François Hollande a laissé deux mois à Google et aux éditeurs français le soin de s'accorder sur la question de la rémunération ou bien une loi sera votée. Peu avant, le moteur Google a secoué la menace d'une désindexation. Devant la mission Lescure, ce scénario avait justement été abordé par le Syndicat de la Presse Quotidienne Nationale (SPQN) et l’Association de la Presse d'Information Politique Générale (l'AIPG).

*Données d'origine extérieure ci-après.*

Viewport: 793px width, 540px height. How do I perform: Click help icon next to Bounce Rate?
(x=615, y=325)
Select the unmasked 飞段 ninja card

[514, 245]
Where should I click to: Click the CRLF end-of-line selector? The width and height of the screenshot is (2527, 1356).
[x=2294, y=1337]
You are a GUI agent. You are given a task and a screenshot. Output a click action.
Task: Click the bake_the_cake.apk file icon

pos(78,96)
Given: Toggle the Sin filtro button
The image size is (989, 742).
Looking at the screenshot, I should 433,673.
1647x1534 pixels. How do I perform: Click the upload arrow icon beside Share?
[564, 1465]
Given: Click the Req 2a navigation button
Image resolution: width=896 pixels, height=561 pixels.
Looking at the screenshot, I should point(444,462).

On le sait, le SPQN a proposé un texte de loi afin d’abandonner son droit à ne pas être indexé en échange d’une « taxe » (rémunération) payée par les moteurs. Ils reprochent en substance à Google de faire du beurre avec leurs contenus alors que leurs ressources baissent. « Une telle loi aboutirait à limiter l'accès à l'information, à réduire le nombre de sites français référencés sur Internet mais aussi à freiner l'innovation » a répliqué Google dans un courrier où il menace de désindexer de News et Search la presse française en cas de vote de cette disposition.
En ce début de semaine, François Hollande a finalement laissé deux mois à Éric Schmidt, le numéro un de Google, pour s’arranger avec les éditeurs français, sous peine de passer un texte au vote.
Maladroit, censure, impossible
Mais quelle serait la crédibilité d’une désindexation pour les éditeurs ? Devant la mission Lescure, la question leur a justement été posée voilà quelques jours. Denis Bouchez, directeur du SPQN et directeur de l'AIPG (l’Association de la Presse d'Information Politique Générale), n’y croit pas : cette désindexation serait politiquement « extrêmement maladroite », cela « affirmerait une position de censure ». Bref, « Google peut agiter cette menace, mais c’est impossible à mettre en application ». Francis Morel (vice-président de l'AIPG et PDG du Groupe Les Échos) a renchéri sur le terrain économique : « quel est le moteur de recherche qui pourrait se priver d’une indexation fraîche, actualisée avec la profondeur d’analyse de l’ensemble des contenus presse ? » En cas de désindexation, Google ouvrirait en effet le marché à ses concurrents.
De leur côté, les éditeurs pourraient aussi mettre en avant cette menace et priver Google de matière première en désindexant eux même leurs contenus. Nathalie Collin, (présidente de l'AIPG, coprésidente du Nouvel Observateur) ne veut pas en entendre parler : « l’objet même de nos entreprises est de créer, travailler et diffuser l’information le plus largement au public. Nous dire ‘vous n’avez qu’à ne pas être indexés’ voudrait dire ne soyez pas en kiosque, ne soyez pas visible et faites de l’information pour vos rédactions. »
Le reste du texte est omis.